METODOLOGIA: come si interpreta? Perché si parla di indicatori?
Esistono 3 processi fondamentali di misurazione
1) FONDAMENTALE, senza altre misure o definizioni es. lunghezza.
2) DERIVATO o DI DERIVAZIONE la misura deriva da altre misure fondamentali es.
velocità o densità.
3) PER DEFINIZIONE (ovvero GLI INDICATORI) per misurare dobbiamo definire perché
può essere visto in diversi modi, non possiamo misurare direttamente ed è qui che abbiamo
bisogno di indicatori (osservatori).
INDICATORE INDICATOR, deriva dal latino index= qualunque cosa che è in grado di
indicare, (ES. TASSO DI DISOCCUPAZIONE) diamo una direzione a quell’indicatore. Bisogna
diversificare il termine INDICE che non indica e INDICATORI.
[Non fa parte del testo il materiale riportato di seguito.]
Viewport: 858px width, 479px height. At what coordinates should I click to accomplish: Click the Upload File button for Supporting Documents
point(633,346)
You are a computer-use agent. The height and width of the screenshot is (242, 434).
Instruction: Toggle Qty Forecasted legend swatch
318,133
CONCETTO rappresenta l’elemento che mette in relazione il concetto con la realtà che permette
una direzione da seguire.
Non è una statistica, ma una misura organicamente collegata ad un modello concettuale, è
importante avere una definizione o un modello di definizione. (Un indice può diventare un
INDICATORE), quando sono modificati affinché rappresentino la realtà in modo da interpretarla e
consentire narrazioni significative. Non sono la realtà ma ne consentono la rappresentazione.
RISCHIO presenza di informazioni statistiche, indici che nessuno sa come rappresentare, questa
natura normativa è inevitabile perché il processo di sviluppo ha una componente soggettiva definita
dall’esperto.
COSTRUZIONE INDICATORI seguono due scuole di pensiero,
1 deve essere in base alla disponibilità dei dati
2 deve essere guidata dalla definizione dei concetti (*)
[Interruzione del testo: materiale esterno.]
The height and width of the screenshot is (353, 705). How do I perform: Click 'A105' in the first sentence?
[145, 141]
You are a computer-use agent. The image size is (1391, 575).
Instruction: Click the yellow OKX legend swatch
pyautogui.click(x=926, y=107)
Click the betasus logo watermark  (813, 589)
The distinction can be developed into other resulting definitions:
– objective indicator, based upon explicit criteria, shared by external observers
– subjective indicator, based upon subjective evaluations and implicit criteria
which can vary from individual to individual.
Distinzione indicatori soggettivi VS oggettivi.
OGGETTIVI
si basano su dei criteri espliciti condivisi da osservatori esterni.
SOGGETTIVI
si basano su valutazioni soggettive e su criteri impliciti che variano in base agli
individui.
DEFINIZIONE METODO DI MISURAZIONE
Non c’è principio di soggettività ma strutturano e rilevano l’aspetto oggettivo.
COME SI PROCEDE NELLA DEFINIZIONE? Dobbiamo applicare un disegno gerarchico, che
comprende vari passaggi quali: 1 DEFINIRE IL MODELLO CONCETTUALE; 2 DEFINIRE
LE VARIABILI; 3 DEFINIRE EVENTUALI DIMENSIONI; 4 DEFINIRE GLI
INDICATORI (di base).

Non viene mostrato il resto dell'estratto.